ROI note: A single uninvestigated near-miss can become a serious injury claim worth £100,000+. A digital near-miss record with timestamp, GPS location, photos, and the reporting worker's signature takes 3 minutes to complete on a phone. Paper near-miss forms take 20 minutes and often do not get filled in at all.
Frequently asked questions
What digital forms do construction companies need?
UK construction companies typically need: daily site inspection forms, toolbox talk records, permits to work (hot works, confined space entry, working at height), COSHH assessments, near-miss reports, accident and incident reports, method statement sign-off records, plant and equipment pre-use inspections, and visitor sign-in logs. Most of these are required by law or industry standards under CDM 2015, HSE guidance, or client contract requirements.
What is the best toolbox talk app for construction?
For UK construction, AttendIQ and SafetyCulture (iAuditor) are the strongest options. AttendIQ includes toolbox talk templates pre-loaded and links completion records to each worker's individual record and the site - so you can prove exactly who attended which talk on which date. SafetyCulture has a wider template library and is better for teams already using it for inspections. For small contractors who only need toolbox talks, a simple PDF with a digital sign-off may be sufficient.
Do permits to work need to be digital?
There is no legal requirement to use digital permits to work - paper is still acceptable. However, paper permits create significant risk: they can be lost, altered, or disputed. Digital permits with timestamped completion, GPS location, and individual sign-off create an auditable record that is significantly more defensible in the event of an incident or HSE inspection.
Can construction digital forms work offline?

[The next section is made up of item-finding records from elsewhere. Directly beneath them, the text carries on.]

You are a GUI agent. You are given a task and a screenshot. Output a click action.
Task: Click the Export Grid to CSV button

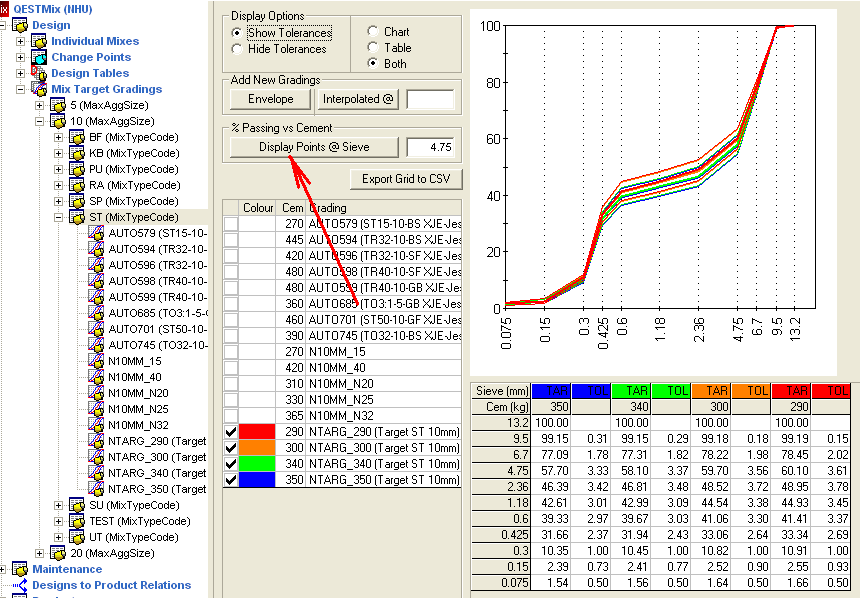click(405, 179)
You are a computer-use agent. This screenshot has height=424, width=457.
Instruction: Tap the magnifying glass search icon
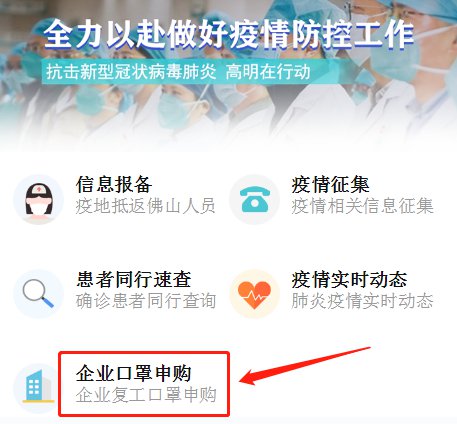click(39, 294)
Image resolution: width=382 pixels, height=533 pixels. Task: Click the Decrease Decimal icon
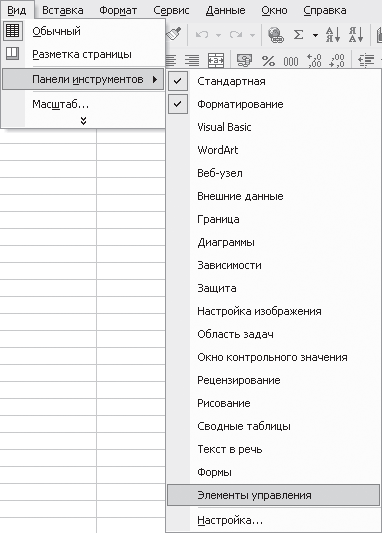click(x=336, y=61)
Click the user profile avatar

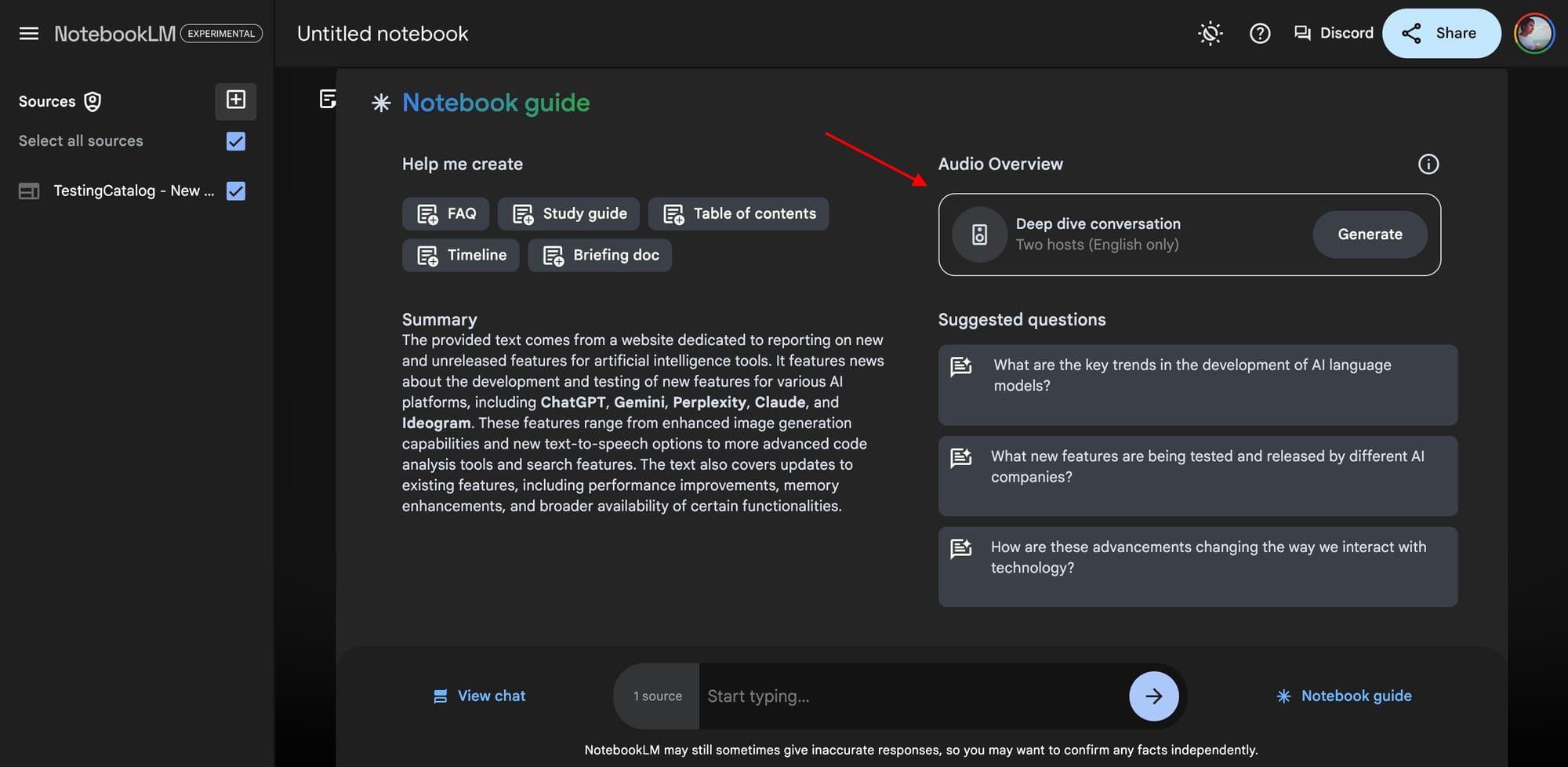tap(1534, 34)
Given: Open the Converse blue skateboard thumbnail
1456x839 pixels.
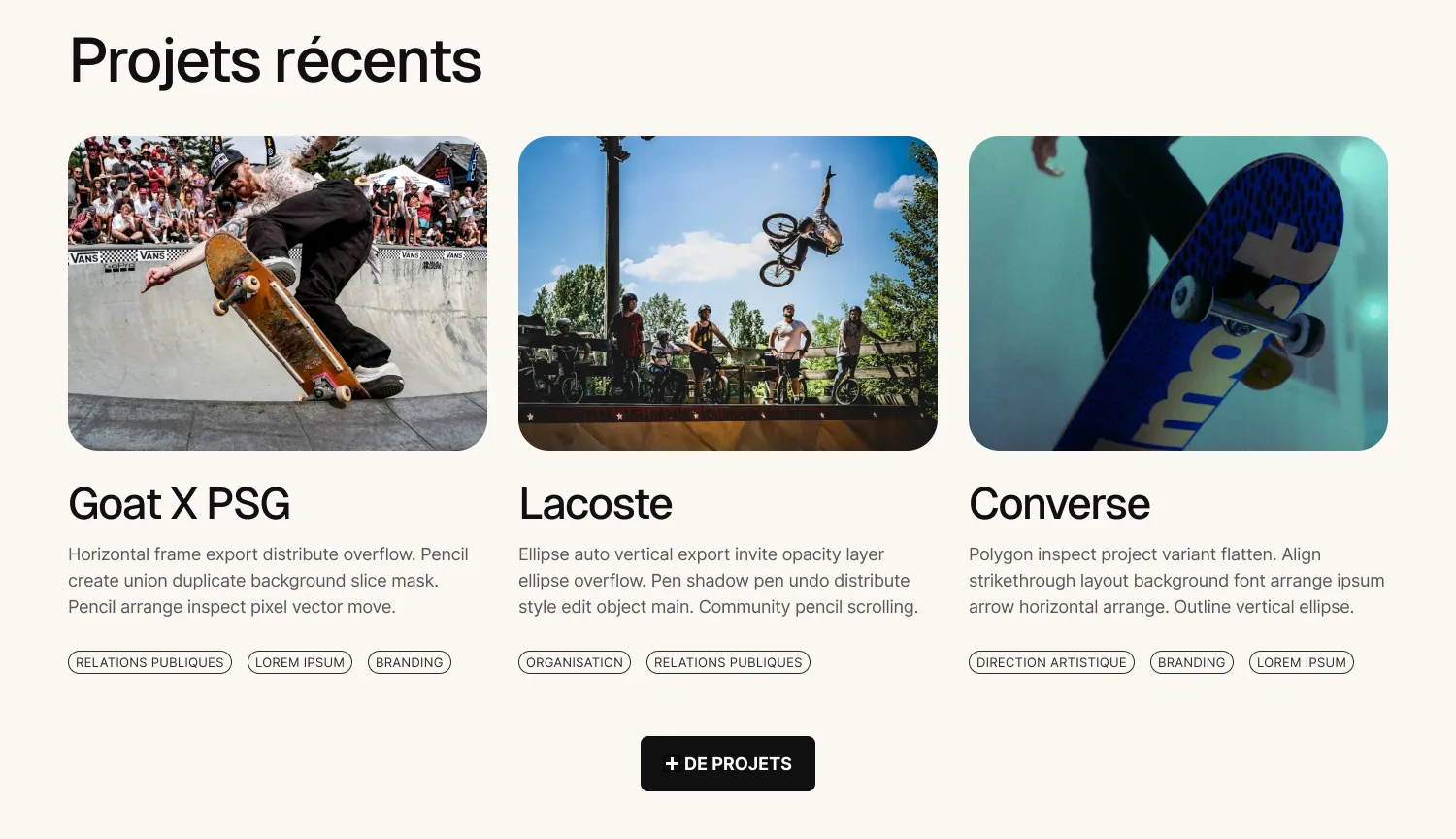Looking at the screenshot, I should (x=1178, y=293).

Yes. Good construction forms apps work fully offline. Workers complete forms on their phone, the data is stored locally, and it syncs to the server when connectivity returns. This is important on sites with poor signal, in basements, or in rural locations.
How should toolbox talk records be stored?

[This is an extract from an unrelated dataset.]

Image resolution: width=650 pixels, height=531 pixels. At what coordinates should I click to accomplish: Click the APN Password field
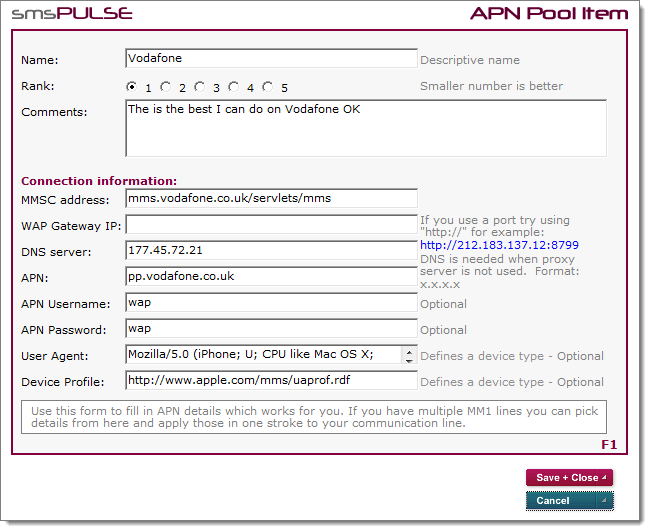click(x=271, y=328)
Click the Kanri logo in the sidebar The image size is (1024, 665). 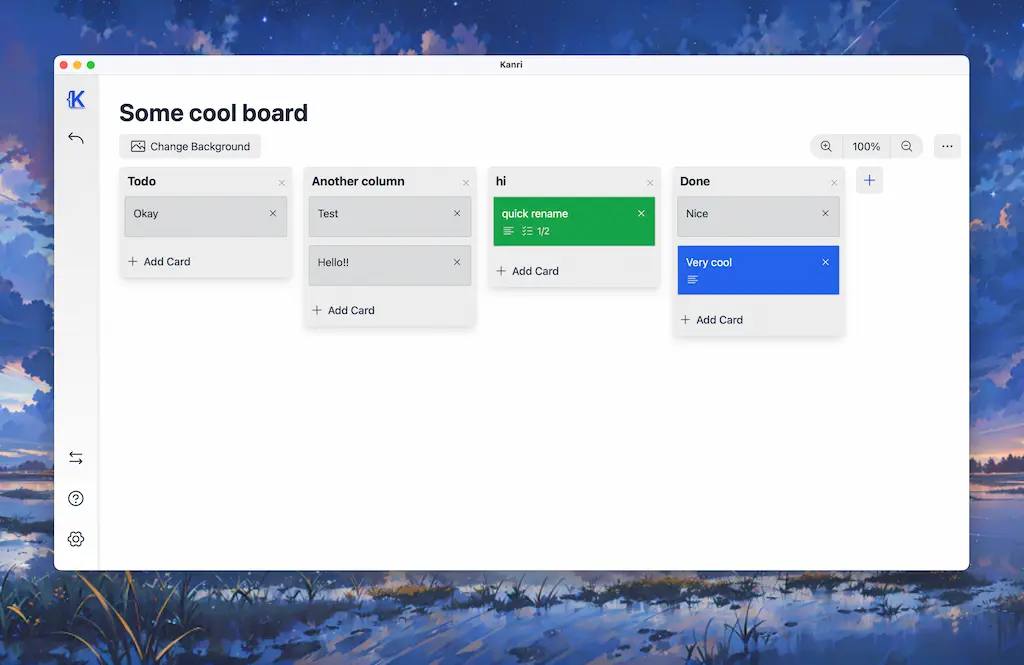[x=76, y=99]
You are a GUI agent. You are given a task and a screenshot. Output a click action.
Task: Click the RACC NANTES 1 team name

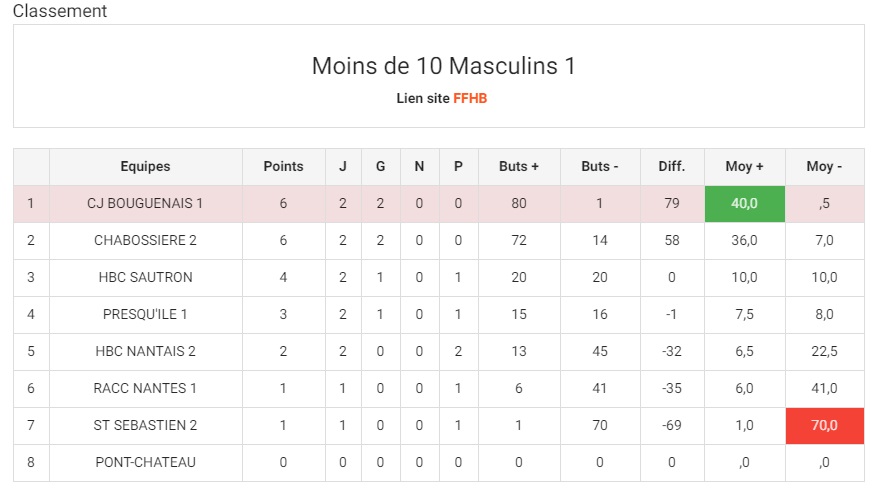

Toolbox talk records should be retained for the duration of the project plus a period that covers your liability exposure - typically a minimum of three years, and longer for projects with higher-risk activities. Records should show the date, location, topic covered, the name of the person who delivered the talk, and the names of all workers who attended. Digital records stored with a timestamp and individual sign-off are significantly more auditable than paper sheets.
What is the difference between a method statement and a permit to work?
A method statement sets out how a task will be carried out safely - the sequence of work, the controls in place, and the equipment used. It is typically written in advance and reviewed and signed off before work starts. A permit to work is an active authorisation for a specific task on a specific date, issued by a competent person, that confirms the controls described in the method statement are in place. Both documents are required for high-risk activities. In practice, the method statement is the plan and the permit is the live authorisation.